Salves contre la financiarisation des entreprises
3 juin 2022
Dominique Lemoine
Le capitalisme d’actionnaires est à blâmer pour les écrasements d’avions 737 Max de Boeing, selon un livre publié cette semaine par le journaliste David Gelles du New York Times.
Le livre porte sur l’impact du chef de la direction de General Motors de 1981 à 2001, Jack Welch, sur le comportement de ses pairs, notamment sur celui de trois dirigeants successifs chez Boeing, qui à partir de 1997 ont transformé le manufacturier centenaire en entreprise davantage motivée par l’ingénierie financière que concentrée sur l’ingénierie aéronautique.
Dans une entrevue accordée à Forbes, David Gelles a affirmé que des ingénieurs, pilotes d’essai et employés intermédiaires pour Boeing pensaient au prix de l’action au moment de prendre des décisions de sécurité. « La prise en compte du cours de l’action a ruisselé jusqu’au niveau de personnes qui devraient être concentrées sur la qualité et la sécurité de l’avion, pas sur Wall Street ».
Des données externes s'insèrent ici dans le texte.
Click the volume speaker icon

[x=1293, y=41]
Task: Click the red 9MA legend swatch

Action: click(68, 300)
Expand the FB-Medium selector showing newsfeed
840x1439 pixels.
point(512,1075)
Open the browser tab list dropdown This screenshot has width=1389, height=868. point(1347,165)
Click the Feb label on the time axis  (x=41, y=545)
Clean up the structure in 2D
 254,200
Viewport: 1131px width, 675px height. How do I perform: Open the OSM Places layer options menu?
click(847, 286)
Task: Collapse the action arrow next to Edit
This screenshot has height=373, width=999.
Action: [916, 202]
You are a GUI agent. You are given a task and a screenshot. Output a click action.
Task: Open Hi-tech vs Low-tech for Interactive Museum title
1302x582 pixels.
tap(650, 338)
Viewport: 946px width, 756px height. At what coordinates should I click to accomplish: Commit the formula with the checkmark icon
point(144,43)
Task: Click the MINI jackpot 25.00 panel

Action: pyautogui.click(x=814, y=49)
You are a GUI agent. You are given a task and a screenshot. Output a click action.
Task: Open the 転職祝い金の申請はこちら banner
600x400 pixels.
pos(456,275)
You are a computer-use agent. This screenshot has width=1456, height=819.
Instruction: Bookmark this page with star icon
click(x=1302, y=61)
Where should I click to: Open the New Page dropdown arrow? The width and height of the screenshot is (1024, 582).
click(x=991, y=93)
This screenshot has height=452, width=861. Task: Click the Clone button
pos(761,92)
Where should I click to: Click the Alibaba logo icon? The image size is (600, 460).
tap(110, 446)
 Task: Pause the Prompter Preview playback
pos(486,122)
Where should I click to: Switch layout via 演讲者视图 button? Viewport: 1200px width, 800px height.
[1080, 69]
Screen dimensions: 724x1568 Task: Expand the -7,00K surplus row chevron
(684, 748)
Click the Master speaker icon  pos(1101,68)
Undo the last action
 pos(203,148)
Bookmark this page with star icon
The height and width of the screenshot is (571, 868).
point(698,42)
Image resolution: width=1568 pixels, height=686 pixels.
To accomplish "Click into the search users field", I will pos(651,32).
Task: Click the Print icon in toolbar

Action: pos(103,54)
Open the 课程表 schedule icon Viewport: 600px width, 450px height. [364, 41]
Selon Gelles, Jack Welch et ses disciples croyaient que « le but de l’entreprise est d’accroître ses profits », ainsi qu’en maximiser la valeur pour l’actionnaire par tous les moyens nécessaires, dont des mises à pied, externalisations, délocalisations, rachats et acquisitions, aux dépens d’autres parties concernées, et malgré les dégâts causés à des entreprises qui ont adhéré à ces dogmes.
À son avis, Jack Welch, Milton Friedman, Friedrich Hayek et ceux qui s’en réclament ont fait partie d’un projet générationnel inéquitable, qui a brisé l’âge d’or du capitalisme d’après la Deuxième Guerre mondiale, et qui sera suivi par un autre projet générationnel de rééquilibrage vers une économie sociale plus égalitaire, passant par le capitalisme de parties concernées et les critères ESG.
Un économiste publié par The Guardian ajoute Margaret Thatcher à cette liste. Il rappelle que dans les années 1970 une « nouvelle droite » a surgi de think tanks des deux côtés de l’Atlantique, pour s’opposer aux syndicats et programmes sociaux d’après-guerre, avec le projet de rétablir la suprématie des nantis, détenteurs d’actifs, élites financières et créanciers, ainsi que des profits garantis sans entraves sociales ni prise de risques.
La part des privilégiés et des rentiers découle de choix, et non pas de lois immuables, laisse entendre David Gelles.
Relents réactionnaires au retour du pendule
Un texte d’opinion publié le semaine dernière par le Wall Street Journal laisse entendre que le déjeuner chez McDonald’s n’aurait plus été « abordable », si une proposition de l’actionnaire Carl Icahn d’accroître l’espace vital d’animaux chez les fournisseurs de viande de McDonald’s avait été acceptée par les autres actionnaires, en plus de se moquer à répétition d’« émotions » de Carl Icahn.
David Gelles a aussi rapporté que l’État de la Virginie-Occidentale, dans le cadre d’un effort organisé, a retiré de l’argent confié au gestionnaire d’actifs BlackRock à cause de ses interventions climatiques auprès d’entreprises, et des lois discutées dans 16 États pour faire pression sur des entreprises du secteur privé dites « activistes » pour qu’elles abandonnent leurs actions et leurs engagements environnementaux et sociaux.
Le Financial Times parle d’une guerre en réaction à l’idée que la raison d’être des entreprises puisse inclure davantage que les profits. Selon quelqu’un comme Ben Shapiro, qui cite Hayek, cette idée est « arrogante » et « élitiste », au même titre que la vertu, vouloir améliorer l’État du monde, vouloir servir plus que son seul intérêt et vouloir assumer ses responsabilités sur le sort des parties concernées.